My parents sensing my unhappiness had the sensibility to set me up with a therapist. More later on the disaster that experience would turn into.

To close this entry I guess I wonder why I was destined by shamayim to have my spirit so broken as a child? What was Hashem setting me up for? How has it shaped who I am today? Sitting in my den at home, while my wife sleeps upstairs, anonymously blogging about my gay existence, not wanting anyone to know who the real me is. Where will this all lead?

Sunday, July 3, 2011

Genetic? Maybe, but I don't think so....

While I believe there is certainly a genetic aspect to homosexuality; I believe I don't need to go there to explain my deep yearning for male intimacy.

There is no question that a prerequisite for an individual to grow up with a sound feeling of self and a healthy emotional balance, their childhood home had to feel safe. A home for a child needs to be a place that they can fall back on for stability even when it seems like the rest of the world might be falling apart.

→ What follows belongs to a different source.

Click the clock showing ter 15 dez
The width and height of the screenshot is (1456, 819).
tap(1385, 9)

Of course for a home to feel safe there typically has to be a positive relationship between the parents and a general feeling of calm and predictability in day to day life. Love and encouragement on a proactive scale wouldn't hurt either but might not be absolutely necessary.

I for the most part did not enjoy any of the above feelings of safety. I grew up in New York City with second generation holocaust survivors as parents. I dont judge them becauae they had to live with parents who woke up screaming in middle of the night from the nightmares of their childhood.

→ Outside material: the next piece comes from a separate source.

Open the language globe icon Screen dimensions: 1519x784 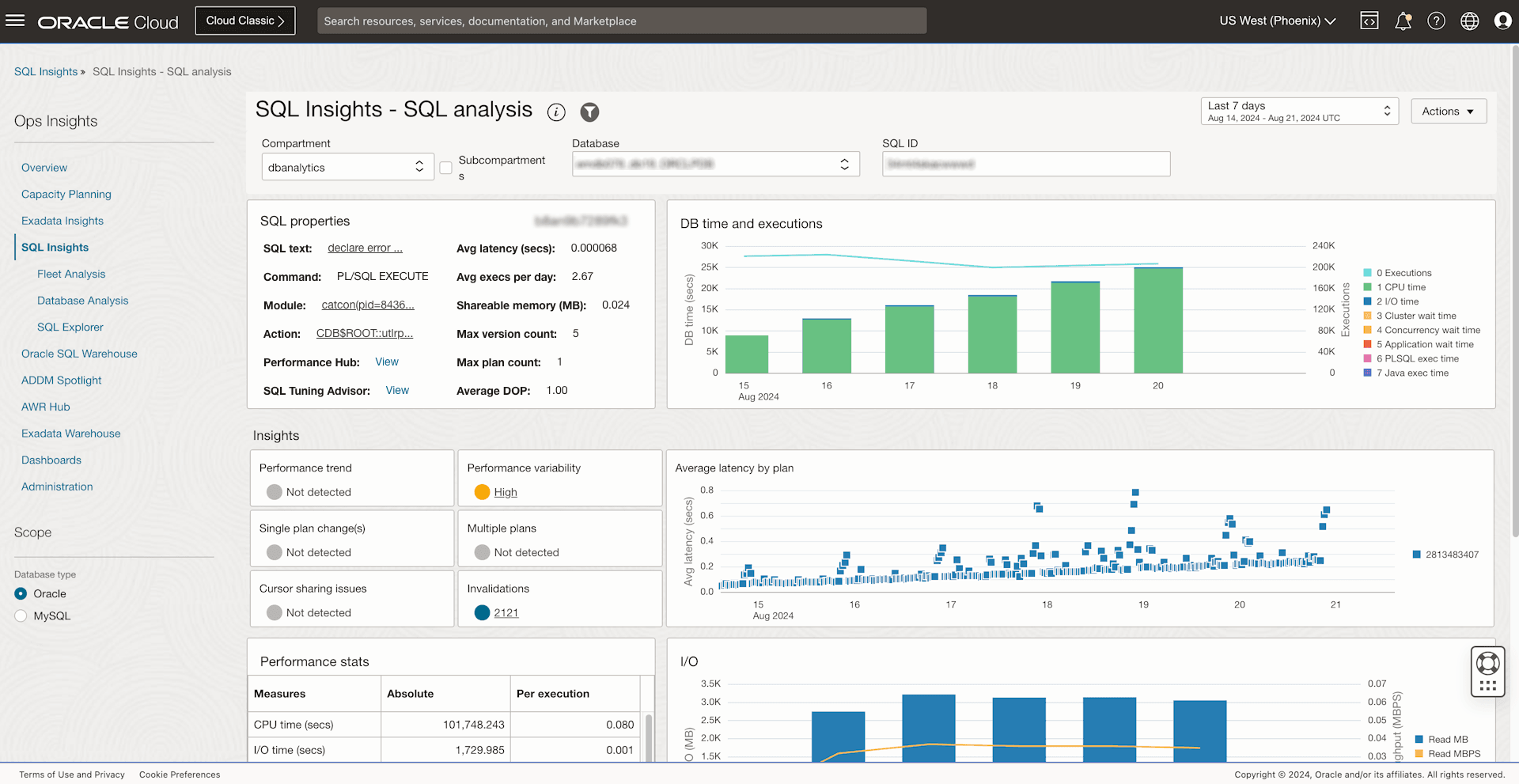tap(1470, 21)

My father was a successful business man who gave a ridiculous amount to tzedaka. He was into the New York political scene. Rabbi's fawned on him. He was cool. Good looking and charismatic.If I had a dime for every person who told me what a wonderful guy he is I would be rich. How I yearned for his love. I believe he loved me dearly but didn't always have the means to express it. I needed him to touch me gently and to tell me that he was there for me. He sent me to a yeshivish/heimish boro park elementary school. If you think there was a male role model I was able to count on for a healthy male child adult relationship you would be quite wrong. (That might be for another post.)

My mother had to hold up the fort on her own. She unfortunately wasn't emotionally strong enough to raise all of us. Without going into details, she lived a difficult and complicated life that played out in my relationship with her. I could truly write up a book on my upbringing and the difficulty it was.

Yes, this is the gay cliche of absent father & dominating mother. What could I say? I grew up yearning desperately for the love of a man while being turned off by the instability of the primary female in my life.Where did that leave me? You guessed it.When puberty set in, that yearning turned into something more sexual and physical in nature. Unsatisfied, it just raged on further.

As I started this post, I can never say for certain that elements of my gay desires are not genetic. I have no question though that my life experiences can explain my homosexuality as a learned behavior or at a minimum it has fanned that genetic flame in a very powerful way.

Ultimately, when I stand here today it makes absolutely no difference to me how I got here. I can't undo genetics, nor can I undo my life experiences.